Give back exactly the lines spanning from the one containing "Видеоблог (23, 2122)" to the final line of the records below, and no others.

---------- Data for review ----------

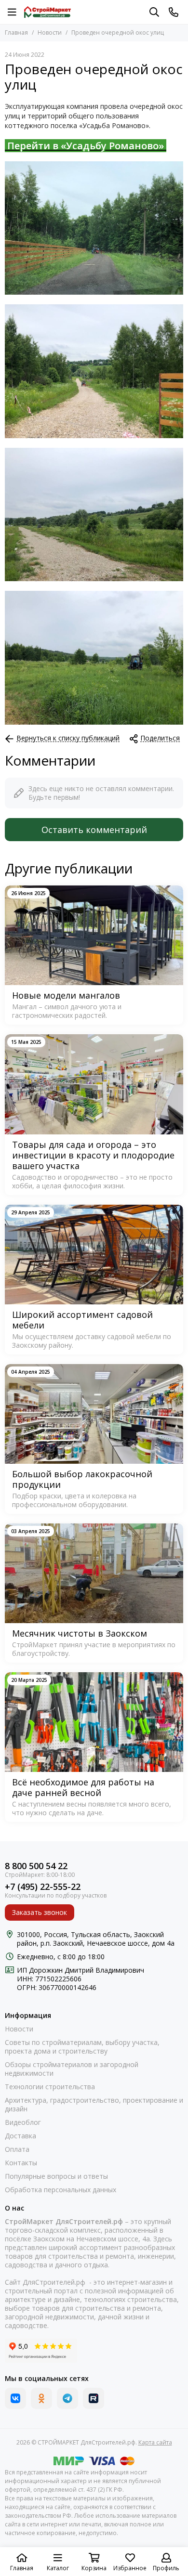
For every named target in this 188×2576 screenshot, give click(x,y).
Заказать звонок (39, 1912)
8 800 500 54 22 (36, 1866)
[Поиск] (154, 12)
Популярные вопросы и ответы (56, 2176)
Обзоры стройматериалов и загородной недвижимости (71, 2069)
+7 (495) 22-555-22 (43, 1886)
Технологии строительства (50, 2086)
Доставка (20, 2136)
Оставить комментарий (94, 829)
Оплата (17, 2149)
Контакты (21, 2163)
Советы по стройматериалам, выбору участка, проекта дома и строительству (82, 2047)
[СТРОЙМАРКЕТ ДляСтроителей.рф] (47, 12)
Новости (50, 32)
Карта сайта (155, 2442)
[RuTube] (93, 2398)
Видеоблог (23, 2122)
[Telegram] (67, 2398)
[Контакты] (173, 12)
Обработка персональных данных (60, 2190)
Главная (16, 32)
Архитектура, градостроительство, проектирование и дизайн (94, 2104)
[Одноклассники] (41, 2398)
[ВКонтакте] (15, 2398)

----------

Response>
Видеоблог (23, 2122)
[Telegram] (67, 2398)
[Контакты] (173, 12)
Обработка персональных данных (60, 2190)
Главная (16, 32)
Архитектура, градостроительство, проектирование и дизайн (94, 2104)
[Одноклассники] (41, 2398)
[ВКонтакте] (15, 2398)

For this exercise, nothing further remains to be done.